Aim of the task: Rewrite the entries from the line with "You are a computer-use agent." up to and including the line with "tap(81, 247)", putting "title" in place of "headline" and leaving everything else unchanged.

Data to process:
★ ★ ★ ★

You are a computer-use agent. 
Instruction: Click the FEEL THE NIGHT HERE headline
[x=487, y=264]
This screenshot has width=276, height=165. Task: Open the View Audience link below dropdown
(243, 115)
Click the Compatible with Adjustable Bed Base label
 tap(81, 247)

★ ★ ★ ★

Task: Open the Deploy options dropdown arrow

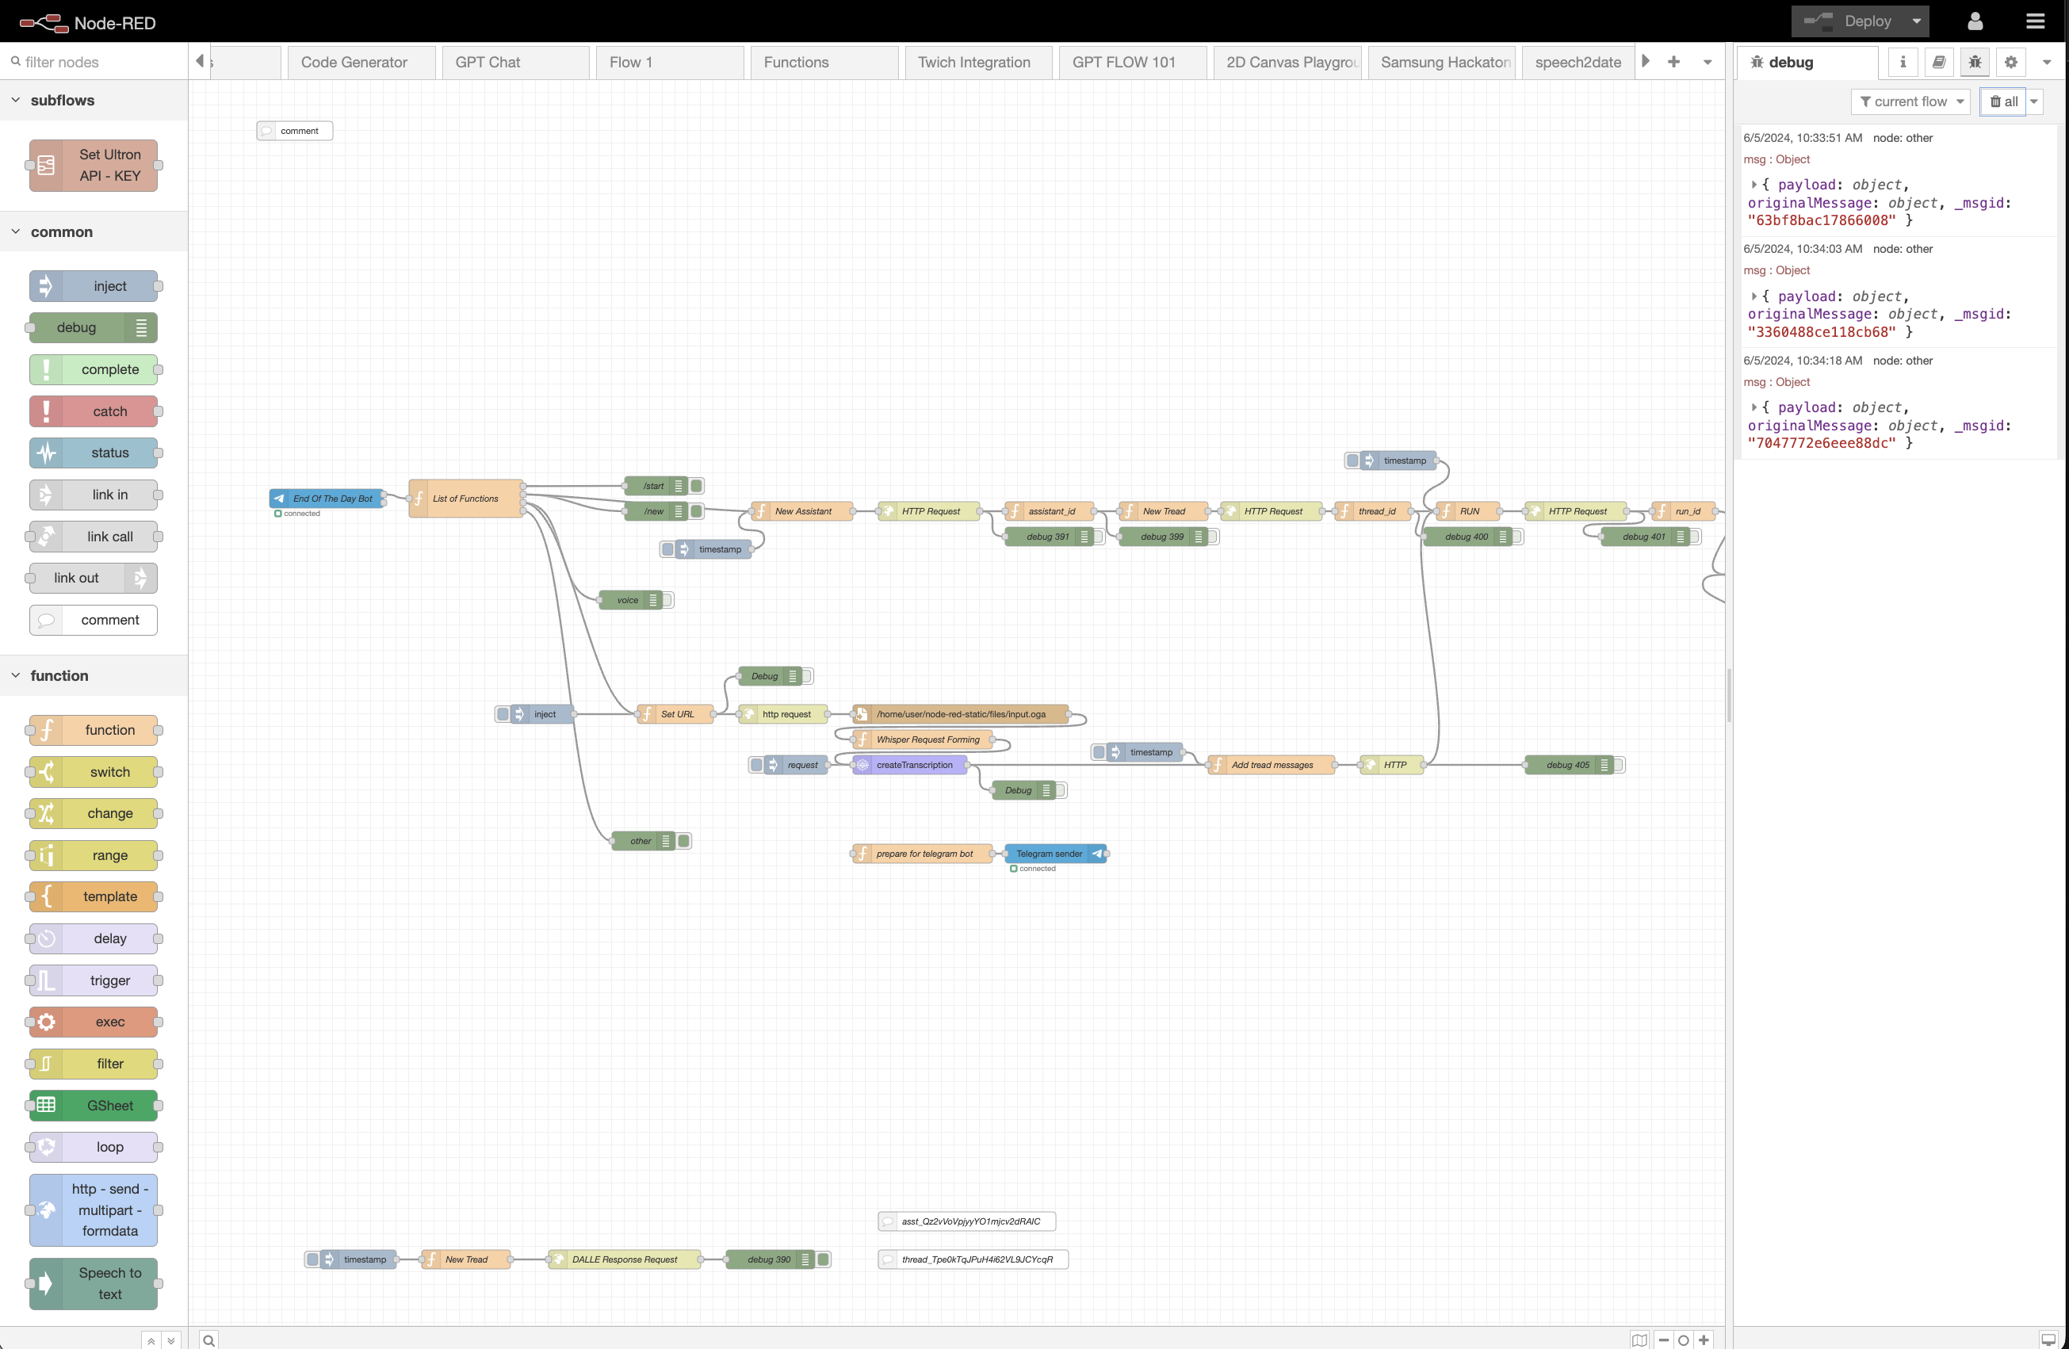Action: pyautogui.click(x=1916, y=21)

★ ★ ★ ★

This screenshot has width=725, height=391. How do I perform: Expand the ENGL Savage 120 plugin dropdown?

★ ★ ★ ★

Expected output:
You are a computer-use agent. 
Instruction: Click the FEEL THE NIGHT HERE title
[x=487, y=264]
This screenshot has width=276, height=165. Task: Open the View Audience link below dropdown
(243, 115)
Click the Compatible with Adjustable Bed Base label
 tap(81, 247)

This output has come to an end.